Dataset entries:
- - - - -

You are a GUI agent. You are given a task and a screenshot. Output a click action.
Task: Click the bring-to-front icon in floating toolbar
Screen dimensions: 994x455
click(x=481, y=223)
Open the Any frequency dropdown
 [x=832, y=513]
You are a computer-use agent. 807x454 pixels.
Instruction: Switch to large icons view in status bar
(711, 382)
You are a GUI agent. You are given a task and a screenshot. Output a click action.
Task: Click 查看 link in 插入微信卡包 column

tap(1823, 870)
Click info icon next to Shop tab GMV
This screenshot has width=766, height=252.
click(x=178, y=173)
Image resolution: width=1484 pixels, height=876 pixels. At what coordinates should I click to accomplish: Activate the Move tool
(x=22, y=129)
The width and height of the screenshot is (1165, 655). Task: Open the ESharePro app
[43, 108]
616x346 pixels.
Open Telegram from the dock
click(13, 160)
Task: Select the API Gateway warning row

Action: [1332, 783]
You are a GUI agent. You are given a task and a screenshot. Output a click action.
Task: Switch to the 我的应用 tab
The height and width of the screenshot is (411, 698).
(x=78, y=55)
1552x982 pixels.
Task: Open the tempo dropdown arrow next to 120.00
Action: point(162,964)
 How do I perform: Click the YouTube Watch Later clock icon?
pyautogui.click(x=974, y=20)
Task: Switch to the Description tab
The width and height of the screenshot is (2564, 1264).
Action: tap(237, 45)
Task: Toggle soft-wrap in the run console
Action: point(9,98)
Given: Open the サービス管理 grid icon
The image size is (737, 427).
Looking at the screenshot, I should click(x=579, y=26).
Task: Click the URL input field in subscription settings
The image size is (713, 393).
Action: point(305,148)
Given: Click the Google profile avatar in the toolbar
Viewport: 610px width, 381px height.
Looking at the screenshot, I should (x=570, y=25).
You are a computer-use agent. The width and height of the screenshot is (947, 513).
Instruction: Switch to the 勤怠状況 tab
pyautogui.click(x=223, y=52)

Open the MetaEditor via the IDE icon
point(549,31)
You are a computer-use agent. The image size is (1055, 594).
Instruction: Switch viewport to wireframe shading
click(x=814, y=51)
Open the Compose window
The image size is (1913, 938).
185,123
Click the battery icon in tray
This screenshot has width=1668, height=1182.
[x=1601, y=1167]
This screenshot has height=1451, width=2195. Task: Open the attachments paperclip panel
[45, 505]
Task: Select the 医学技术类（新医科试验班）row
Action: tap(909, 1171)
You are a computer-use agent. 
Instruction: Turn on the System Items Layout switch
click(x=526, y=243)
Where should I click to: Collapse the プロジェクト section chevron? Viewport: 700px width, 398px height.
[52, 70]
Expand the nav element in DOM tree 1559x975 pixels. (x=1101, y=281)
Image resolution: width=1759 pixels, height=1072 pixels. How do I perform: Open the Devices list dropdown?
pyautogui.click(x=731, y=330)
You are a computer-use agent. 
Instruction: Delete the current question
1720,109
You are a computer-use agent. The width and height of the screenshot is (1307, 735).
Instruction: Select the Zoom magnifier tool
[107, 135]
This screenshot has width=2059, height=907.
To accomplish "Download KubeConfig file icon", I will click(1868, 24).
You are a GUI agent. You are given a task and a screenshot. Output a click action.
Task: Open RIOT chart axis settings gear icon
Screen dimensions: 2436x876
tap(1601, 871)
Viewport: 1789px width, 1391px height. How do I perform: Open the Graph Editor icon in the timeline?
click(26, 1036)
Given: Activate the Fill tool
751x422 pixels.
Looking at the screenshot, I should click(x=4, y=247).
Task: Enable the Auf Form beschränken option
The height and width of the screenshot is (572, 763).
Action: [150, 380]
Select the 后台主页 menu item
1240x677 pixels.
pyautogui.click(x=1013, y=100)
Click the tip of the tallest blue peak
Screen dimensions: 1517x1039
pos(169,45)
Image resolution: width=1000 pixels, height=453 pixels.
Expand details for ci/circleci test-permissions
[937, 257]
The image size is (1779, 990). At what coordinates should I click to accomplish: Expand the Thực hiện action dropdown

- - - - -

_YOUR INSTRUCTIONS_. Output the records exactly.

_REPLY_.
You are a GUI agent. You are given a task and a screenshot. Output a click action.
Task: Click the bring-to-front icon in floating toolbar
Screen dimensions: 994x455
click(x=481, y=223)
Open the Any frequency dropdown
 [x=832, y=513]
You are a computer-use agent. 807x454 pixels.
Instruction: Switch to large icons view in status bar
(711, 382)
You are a GUI agent. You are given a task and a screenshot. Output a click action.
Task: Click 查看 link in 插入微信卡包 column

tap(1823, 870)
Click info icon next to Shop tab GMV
This screenshot has width=766, height=252.
click(x=178, y=173)
Image resolution: width=1484 pixels, height=876 pixels. At what coordinates should I click to accomplish: Activate the Move tool
(x=22, y=129)
The width and height of the screenshot is (1165, 655). Task: Open the ESharePro app
[43, 108]
616x346 pixels.
Open Telegram from the dock
click(13, 160)
Task: Select the API Gateway warning row

Action: [1332, 783]
You are a GUI agent. You are given a task and a screenshot. Output a click action.
Task: Switch to the 我的应用 tab
The height and width of the screenshot is (411, 698).
(x=78, y=55)
1552x982 pixels.
Task: Open the tempo dropdown arrow next to 120.00
Action: point(162,964)
 How do I perform: Click the YouTube Watch Later clock icon?
pyautogui.click(x=974, y=20)
Task: Switch to the Description tab
The width and height of the screenshot is (2564, 1264).
Action: tap(237, 45)
Task: Toggle soft-wrap in the run console
Action: point(9,98)
Given: Open the サービス管理 grid icon
The image size is (737, 427).
Looking at the screenshot, I should click(x=579, y=26).
Task: Click the URL input field in subscription settings
The image size is (713, 393).
Action: point(305,148)
Given: Click the Google profile avatar in the toolbar
Viewport: 610px width, 381px height.
Looking at the screenshot, I should (x=570, y=25).
You are a computer-use agent. The width and height of the screenshot is (947, 513).
Instruction: Switch to the 勤怠状況 tab
pyautogui.click(x=223, y=52)

Open the MetaEditor via the IDE icon
point(549,31)
You are a computer-use agent. The image size is (1055, 594).
Instruction: Switch viewport to wireframe shading
click(x=814, y=51)
Open the Compose window
The image size is (1913, 938).
185,123
Click the battery icon in tray
This screenshot has width=1668, height=1182.
[x=1601, y=1167]
This screenshot has height=1451, width=2195. Task: Open the attachments paperclip panel
[45, 505]
Task: Select the 医学技术类（新医科试验班）row
Action: tap(909, 1171)
You are a computer-use agent. 
Instruction: Turn on the System Items Layout switch
click(x=526, y=243)
Where should I click to: Collapse the プロジェクト section chevron? Viewport: 700px width, 398px height.
[52, 70]
Expand the nav element in DOM tree 1559x975 pixels. (x=1101, y=281)
Image resolution: width=1759 pixels, height=1072 pixels. How do I perform: Open the Devices list dropdown?
pyautogui.click(x=731, y=330)
You are a computer-use agent. 
Instruction: Delete the current question
1720,109
You are a computer-use agent. The width and height of the screenshot is (1307, 735).
Instruction: Select the Zoom magnifier tool
[107, 135]
This screenshot has width=2059, height=907.
To accomplish "Download KubeConfig file icon", I will click(1868, 24).
You are a GUI agent. You are given a task and a screenshot. Output a click action.
Task: Open RIOT chart axis settings gear icon
Screen dimensions: 2436x876
tap(1601, 871)
Viewport: 1789px width, 1391px height. How do I perform: Open the Graph Editor icon in the timeline?
click(26, 1036)
Given: Activate the Fill tool
751x422 pixels.
Looking at the screenshot, I should click(x=4, y=247).
Task: Enable the Auf Form beschränken option
The height and width of the screenshot is (572, 763).
Action: [150, 380]
Select the 后台主页 menu item
1240x677 pixels.
pyautogui.click(x=1013, y=100)
Click the tip of the tallest blue peak
Screen dimensions: 1517x1039
pos(169,45)
Image resolution: width=1000 pixels, height=453 pixels.
Expand details for ci/circleci test-permissions
[937, 257]
The image size is (1779, 990). At what coordinates should I click to accomplish: Expand the Thực hiện action dropdown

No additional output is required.